L’arrêt de la Cour de justice, déclarant invalide la décision de la Commission européenne qui considérait que les Etats-Unis assurent un niveau de protection adéquat aux données européennes transférées, accable cette dernière dans sa gestion des transferts et du flux transatlantiques de données. La portée de cet arrêt se mesure au contexte des vingt ans passés.

Par Christophe Clarenc, cabinet Dunaud Clarenc Combles & Associés

La directive européenne 95/46/CE du 24 octobre 1995 « relative à la protection des personnes physiques à l’égard du traitement des données à caractère personnel et à la libre circulation de ces données » a été adoptée pour établir un niveau harmonisé et
« élevé » de protection des données personnelles au sein de l’Europe et permettre, sur cette base, leur libre circulation entre les Etats membres et leurs entreprises. L’article 8 de la Charte des droits fondamentaux de l’Union européenne adoptée en décembre 2000 a consacré la valeur éminente de cette protection et du rôle des autorités indépendantes de contrôle à cet effet.

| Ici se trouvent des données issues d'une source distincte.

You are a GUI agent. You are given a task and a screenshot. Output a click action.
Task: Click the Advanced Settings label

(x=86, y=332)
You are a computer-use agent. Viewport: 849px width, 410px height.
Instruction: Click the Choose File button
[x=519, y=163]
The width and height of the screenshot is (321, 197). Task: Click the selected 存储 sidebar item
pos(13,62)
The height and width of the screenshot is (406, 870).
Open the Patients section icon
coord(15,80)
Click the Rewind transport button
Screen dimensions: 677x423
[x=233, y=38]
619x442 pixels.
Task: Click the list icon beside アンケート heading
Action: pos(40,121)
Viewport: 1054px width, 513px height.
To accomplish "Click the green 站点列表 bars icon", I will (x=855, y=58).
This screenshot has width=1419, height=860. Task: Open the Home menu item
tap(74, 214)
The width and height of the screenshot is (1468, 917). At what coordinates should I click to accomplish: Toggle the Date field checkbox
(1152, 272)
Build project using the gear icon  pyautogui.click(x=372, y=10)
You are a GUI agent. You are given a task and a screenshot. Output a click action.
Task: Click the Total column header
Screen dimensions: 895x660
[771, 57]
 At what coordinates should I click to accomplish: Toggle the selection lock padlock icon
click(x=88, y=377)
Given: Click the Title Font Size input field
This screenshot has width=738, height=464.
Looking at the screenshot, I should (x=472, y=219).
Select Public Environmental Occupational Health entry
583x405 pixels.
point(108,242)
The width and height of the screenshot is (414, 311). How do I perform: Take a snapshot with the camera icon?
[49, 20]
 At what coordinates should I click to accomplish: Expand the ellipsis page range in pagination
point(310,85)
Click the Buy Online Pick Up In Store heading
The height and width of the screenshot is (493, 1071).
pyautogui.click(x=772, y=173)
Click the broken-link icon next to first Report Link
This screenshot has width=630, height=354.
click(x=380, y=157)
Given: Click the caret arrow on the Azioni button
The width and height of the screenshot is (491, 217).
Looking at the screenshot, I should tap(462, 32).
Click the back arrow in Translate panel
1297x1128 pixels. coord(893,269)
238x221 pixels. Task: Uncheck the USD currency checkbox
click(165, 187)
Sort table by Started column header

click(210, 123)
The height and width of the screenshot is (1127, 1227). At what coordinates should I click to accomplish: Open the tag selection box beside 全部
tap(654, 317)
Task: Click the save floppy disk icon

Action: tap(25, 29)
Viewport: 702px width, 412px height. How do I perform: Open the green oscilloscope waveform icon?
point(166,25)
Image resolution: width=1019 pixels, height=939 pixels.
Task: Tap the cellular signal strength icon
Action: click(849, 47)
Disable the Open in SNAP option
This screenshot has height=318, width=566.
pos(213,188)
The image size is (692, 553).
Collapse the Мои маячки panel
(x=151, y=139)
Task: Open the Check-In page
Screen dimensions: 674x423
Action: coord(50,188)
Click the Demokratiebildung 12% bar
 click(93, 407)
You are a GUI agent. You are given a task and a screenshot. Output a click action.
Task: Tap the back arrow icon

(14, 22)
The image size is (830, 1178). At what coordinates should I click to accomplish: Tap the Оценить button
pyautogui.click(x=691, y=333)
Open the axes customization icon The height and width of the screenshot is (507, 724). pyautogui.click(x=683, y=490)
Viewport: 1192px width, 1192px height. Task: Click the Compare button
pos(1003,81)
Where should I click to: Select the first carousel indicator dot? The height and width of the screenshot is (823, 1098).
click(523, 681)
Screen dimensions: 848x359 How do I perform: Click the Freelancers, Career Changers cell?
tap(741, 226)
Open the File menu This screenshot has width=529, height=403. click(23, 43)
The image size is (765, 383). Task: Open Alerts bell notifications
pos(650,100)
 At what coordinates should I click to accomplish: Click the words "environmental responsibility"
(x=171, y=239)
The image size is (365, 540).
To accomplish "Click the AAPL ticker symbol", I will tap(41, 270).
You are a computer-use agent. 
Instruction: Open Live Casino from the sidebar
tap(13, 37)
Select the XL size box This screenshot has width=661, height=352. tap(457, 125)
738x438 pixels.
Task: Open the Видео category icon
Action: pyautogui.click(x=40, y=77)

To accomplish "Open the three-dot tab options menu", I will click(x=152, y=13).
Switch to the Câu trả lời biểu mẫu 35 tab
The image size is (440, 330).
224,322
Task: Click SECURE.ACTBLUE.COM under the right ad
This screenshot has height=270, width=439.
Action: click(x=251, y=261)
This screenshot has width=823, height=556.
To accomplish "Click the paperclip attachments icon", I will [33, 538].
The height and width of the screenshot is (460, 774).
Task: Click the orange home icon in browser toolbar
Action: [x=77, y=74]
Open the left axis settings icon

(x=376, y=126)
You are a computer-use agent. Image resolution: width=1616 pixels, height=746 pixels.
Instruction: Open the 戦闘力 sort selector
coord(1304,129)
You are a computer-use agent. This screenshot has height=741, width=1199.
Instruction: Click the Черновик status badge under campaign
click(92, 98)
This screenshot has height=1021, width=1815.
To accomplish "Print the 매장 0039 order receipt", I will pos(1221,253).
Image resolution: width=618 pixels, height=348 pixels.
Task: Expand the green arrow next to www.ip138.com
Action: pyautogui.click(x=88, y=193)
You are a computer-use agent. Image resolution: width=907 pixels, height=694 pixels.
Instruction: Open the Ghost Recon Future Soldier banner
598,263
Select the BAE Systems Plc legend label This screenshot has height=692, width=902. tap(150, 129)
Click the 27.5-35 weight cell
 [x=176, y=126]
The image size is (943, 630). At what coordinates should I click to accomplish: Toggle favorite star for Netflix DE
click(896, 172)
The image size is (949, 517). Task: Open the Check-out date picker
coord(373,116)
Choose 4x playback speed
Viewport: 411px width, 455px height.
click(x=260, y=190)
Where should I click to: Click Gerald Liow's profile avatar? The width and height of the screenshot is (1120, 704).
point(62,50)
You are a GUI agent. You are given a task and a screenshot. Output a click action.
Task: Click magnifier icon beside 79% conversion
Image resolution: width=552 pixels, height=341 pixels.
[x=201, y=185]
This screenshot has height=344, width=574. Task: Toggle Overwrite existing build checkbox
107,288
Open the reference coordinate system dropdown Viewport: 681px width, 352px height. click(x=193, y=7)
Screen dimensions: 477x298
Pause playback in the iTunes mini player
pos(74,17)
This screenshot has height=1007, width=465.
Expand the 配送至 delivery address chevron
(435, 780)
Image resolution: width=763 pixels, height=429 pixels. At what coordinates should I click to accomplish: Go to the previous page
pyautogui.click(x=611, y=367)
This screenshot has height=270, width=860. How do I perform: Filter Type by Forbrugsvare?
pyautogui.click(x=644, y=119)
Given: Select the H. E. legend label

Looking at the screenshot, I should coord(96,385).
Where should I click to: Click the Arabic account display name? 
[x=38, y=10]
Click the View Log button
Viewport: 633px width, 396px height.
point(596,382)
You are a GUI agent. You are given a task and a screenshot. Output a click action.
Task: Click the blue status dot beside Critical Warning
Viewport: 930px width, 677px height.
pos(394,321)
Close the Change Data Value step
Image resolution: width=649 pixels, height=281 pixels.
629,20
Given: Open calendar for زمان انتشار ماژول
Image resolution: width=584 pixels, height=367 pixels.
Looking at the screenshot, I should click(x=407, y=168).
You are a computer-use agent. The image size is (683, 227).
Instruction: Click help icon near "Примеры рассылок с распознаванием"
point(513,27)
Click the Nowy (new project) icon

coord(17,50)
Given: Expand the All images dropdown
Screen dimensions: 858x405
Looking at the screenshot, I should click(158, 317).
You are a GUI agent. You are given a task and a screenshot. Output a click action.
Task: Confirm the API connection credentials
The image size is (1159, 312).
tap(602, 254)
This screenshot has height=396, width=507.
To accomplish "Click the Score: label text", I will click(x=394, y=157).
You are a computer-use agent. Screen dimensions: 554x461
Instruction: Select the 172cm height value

Décision d’adéquation de l’US Safe Harbour
La directive 95/46/CE a considéré que cette protection ne s’opposait pas à des transferts et flux vers des pays tiers, dans le cadre du développement du commerce international, à la condition que ces pays assurent un « niveau de protection adéquat », tout transfert étant et devant être « interdit » à défaut. L’article 25 de cette directive a investi la Commission européenne du pouvoir de « constater » qu’un pays tiers assure ou n’assure pas, ou plus, un niveau de protection adéquat. Par décision 2000/520/CE du 26 juillet 2000, la Commission européenne a « considéré » que « les principes et explications » de la « sphère de sécurité » (US Safe Harbour) présentée par le ministère du Commerce des Etats-Unis assuraient un niveau de protection adéquat
des données personnelles européennes transférées outre-Atlantique à destination des entreprises déclarant adhérer à ces principes et bénéficiant à travers leur adhésion de la « présomption » de niveau de protection adéquat. Cette présomption a été accordée en considération même du principe que l’adhésion « peut être limitée » par « les exigences relatives à la sécurité nationale, l’intérêt public et le respect des lois des Etats-Unis ».
La décision 2000/520 prévoyait une possible « adaptation à tout moment à la lumière de l’expérience acquise durant sa mise en oeuvre et/ou si le niveau de protection assuré est dépassé par les exigences du droit américain ». Elle définissait par ailleurs « les cas » où les « Cnil » nationales « peuvent exercer les pouvoirs dont elles disposent de suspendre les flux de données vers une organisant adhérant aux principes » de l’US Safe Harbour.
Accompagnant la croissance et l’emprise exponentielles des grandes entreprises américaines du secteur des technologies et des services numériques, la sphère de sécurité est devenue le vecteur d’exportation, de stockage et de traitement aux Etats-Unis des données en masse de la société européenne, dont ces entreprises se nourrissent, et un levier de dépendance au système de flux transatlantique ainsi établi, considéré par la Commission européenne comme « le réseau dorsal de l’économie européenne » (1).
En juin 2013, le Guardian et le Washington Post ont publié avec fracas une série de documents internes de la NSA, en charge du renseignement électronique des Etats-Unis, dévoilant l’ampleur de ses programmes de surveillance et de pénétration informatique, ainsi que l’imbrication de ses moyens avec ceux des sociétés américaines sous sa juridiction (2). Ces documents ont révélé l’existence d’un programme « Prism » d’accès aux serveurs hébergeant notamment les données transférées depuis l’UE, et d’accès généralisé à ces données « non-US Persons » sous le régime de la section 702 de loi américaine FISA relative au renseignement étranger (3).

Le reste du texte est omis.